América Móvil is not planning a hostile takeover bid for Telekom Austria despite the recent failure of its efforts to gain control of Dutch operator KPN, and said it sees itself as a long-term partner for the Austrian operator.
"You can expect many things from us but nothing hostile," América Móvil CEO Daniel Hajj told Austria's News magazine, according to Reuters. "We choose our common path with our partners in Austria."
América Móvil owns 23 per cent of Telekom Austria, which is the largest operator in Austria, with businesses across Central and Eastern Europe. The operator has suffered from the cutthroat price competition on its domestic market, and this situation will be further exacerbated by the high price that the country's three operators will have to pay for LTE spectrum.

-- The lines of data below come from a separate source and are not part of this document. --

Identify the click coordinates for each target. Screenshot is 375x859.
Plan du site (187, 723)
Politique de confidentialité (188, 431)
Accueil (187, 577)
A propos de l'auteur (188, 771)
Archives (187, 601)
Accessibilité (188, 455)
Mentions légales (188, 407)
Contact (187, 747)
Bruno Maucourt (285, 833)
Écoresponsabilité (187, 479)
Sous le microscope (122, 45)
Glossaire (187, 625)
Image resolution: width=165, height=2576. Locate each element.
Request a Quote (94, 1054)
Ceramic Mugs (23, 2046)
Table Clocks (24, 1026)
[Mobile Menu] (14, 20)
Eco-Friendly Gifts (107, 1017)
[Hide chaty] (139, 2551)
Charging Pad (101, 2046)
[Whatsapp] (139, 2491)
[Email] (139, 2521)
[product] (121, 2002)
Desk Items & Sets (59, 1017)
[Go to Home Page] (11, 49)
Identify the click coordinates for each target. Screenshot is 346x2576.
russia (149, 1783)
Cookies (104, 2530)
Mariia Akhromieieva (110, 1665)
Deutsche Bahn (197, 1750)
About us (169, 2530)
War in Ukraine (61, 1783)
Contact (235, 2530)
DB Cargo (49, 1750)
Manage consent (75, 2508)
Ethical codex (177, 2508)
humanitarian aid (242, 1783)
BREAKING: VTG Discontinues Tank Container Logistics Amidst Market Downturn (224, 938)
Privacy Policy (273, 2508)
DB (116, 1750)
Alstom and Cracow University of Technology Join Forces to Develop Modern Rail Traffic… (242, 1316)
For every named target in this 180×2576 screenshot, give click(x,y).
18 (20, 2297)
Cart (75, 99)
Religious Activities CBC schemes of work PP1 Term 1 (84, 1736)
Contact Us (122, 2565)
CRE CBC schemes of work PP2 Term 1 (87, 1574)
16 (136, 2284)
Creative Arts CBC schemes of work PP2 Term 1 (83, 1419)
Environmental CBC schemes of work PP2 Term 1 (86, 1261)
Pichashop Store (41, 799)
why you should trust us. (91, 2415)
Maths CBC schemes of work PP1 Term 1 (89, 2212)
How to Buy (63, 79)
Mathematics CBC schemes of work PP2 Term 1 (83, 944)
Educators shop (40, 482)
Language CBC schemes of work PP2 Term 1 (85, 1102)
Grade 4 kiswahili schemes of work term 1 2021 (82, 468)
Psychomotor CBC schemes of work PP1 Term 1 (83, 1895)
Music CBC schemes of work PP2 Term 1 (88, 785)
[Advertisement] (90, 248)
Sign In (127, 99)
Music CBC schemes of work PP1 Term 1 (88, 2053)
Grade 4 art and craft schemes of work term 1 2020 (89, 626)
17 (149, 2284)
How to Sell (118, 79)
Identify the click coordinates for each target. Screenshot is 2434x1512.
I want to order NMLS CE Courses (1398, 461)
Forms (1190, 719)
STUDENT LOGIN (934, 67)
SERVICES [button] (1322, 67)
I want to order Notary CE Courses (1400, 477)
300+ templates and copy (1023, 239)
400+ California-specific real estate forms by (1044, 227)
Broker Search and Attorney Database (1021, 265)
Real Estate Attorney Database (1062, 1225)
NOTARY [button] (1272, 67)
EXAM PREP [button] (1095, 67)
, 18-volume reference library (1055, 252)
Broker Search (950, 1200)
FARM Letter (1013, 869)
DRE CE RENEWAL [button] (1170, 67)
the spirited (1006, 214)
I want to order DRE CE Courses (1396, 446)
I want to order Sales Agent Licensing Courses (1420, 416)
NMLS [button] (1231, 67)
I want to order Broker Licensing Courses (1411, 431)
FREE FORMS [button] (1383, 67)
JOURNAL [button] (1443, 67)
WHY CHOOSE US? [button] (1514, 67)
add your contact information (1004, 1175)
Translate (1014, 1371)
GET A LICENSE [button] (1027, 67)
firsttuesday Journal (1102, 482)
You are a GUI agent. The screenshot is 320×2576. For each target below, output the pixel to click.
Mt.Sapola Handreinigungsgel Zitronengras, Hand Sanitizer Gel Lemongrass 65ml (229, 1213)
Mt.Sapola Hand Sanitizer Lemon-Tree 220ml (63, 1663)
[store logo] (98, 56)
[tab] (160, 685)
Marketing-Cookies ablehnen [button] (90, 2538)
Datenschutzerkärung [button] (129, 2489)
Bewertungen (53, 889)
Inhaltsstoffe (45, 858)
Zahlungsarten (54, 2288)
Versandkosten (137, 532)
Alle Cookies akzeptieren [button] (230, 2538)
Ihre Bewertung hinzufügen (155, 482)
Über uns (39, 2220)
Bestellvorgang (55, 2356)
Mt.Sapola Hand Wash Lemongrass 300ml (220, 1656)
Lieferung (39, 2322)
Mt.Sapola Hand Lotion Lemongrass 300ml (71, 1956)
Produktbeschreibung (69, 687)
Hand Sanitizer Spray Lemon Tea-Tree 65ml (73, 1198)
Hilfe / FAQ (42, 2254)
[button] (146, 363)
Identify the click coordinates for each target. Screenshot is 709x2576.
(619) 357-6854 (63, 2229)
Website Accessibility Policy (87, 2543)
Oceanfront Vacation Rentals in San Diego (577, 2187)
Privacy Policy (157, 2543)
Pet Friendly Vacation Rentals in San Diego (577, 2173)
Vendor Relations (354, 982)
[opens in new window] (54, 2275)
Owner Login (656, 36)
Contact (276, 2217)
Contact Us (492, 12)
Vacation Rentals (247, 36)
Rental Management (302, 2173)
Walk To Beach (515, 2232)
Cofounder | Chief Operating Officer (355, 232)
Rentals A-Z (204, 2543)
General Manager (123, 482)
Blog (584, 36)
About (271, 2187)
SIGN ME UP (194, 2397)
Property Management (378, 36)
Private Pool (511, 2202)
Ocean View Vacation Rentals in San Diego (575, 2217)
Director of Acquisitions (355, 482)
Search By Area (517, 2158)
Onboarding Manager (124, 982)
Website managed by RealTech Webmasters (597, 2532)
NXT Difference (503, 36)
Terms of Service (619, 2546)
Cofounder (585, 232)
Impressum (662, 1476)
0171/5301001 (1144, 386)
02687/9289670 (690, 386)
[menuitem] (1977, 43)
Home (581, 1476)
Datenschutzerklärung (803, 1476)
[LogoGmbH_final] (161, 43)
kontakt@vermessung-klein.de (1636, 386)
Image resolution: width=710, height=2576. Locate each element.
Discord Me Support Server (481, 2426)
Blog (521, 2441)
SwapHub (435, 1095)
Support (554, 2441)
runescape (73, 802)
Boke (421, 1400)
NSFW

The total amount to be paid by Telekom Austria, T-Mobile Austria and 3 Austria is about €2.014 billion ($2.71 billion) for frequency blocks in the 800 MHz, 900 MHz and 1800 MHz bands. Telekom Austria CEO Hannes Ametsreiter described the outcome of the auction as a "bitter pill to swallow" after all three operators said they have paid among the highest prices for spectrum in Europe in a market that has among the lowest mobile tariffs in the region.
According to Bloomberg, Hajj told News magazine that América Móvil is "not happy" with the auction, and said Telekom Austria's financial situation makes a capital increase at the company "very likely."
In the first nine months of 2013, Telekom Austria said group revenue declined slightly by 2.6 per cent to €3.13 billion, while group EBITDA dropped by 9.8 per cent to approximately €1.03 billion due to declining revenues and higher handset subsidies. Net profit was almost €160 million, down 11.6 per cent from the previous year.
"In the first nine months of 2013, we were able to achieve a solid operating performance, defying the persistently difficult framework conditions," commented Ametsreiter. "With a focus on the premium customer segment combined with higher time-limited subsidies for smartphones, we are on the right track to safeguard our core mobile business across the group."
Analysts were reasonably positive about the results, but were concerned about the drop in ARPU from the operator's fixed-line business in Austria. "This was expected to be a tough quarter. Results overall are decent, though the market may be concerned by the worsening trends in Austrian fixed, an asset viewed as relatively resilient," Citi analysts wrote in a note, according to Reuters.
Nonetheless, T-Mobile Austria CEO Andreas Bierwirth recently told Reuters that an end may be in sight to the mobile price war now that 3 Austria has dropped the €7.50 SIM-only tariff under its HalloSIM plans.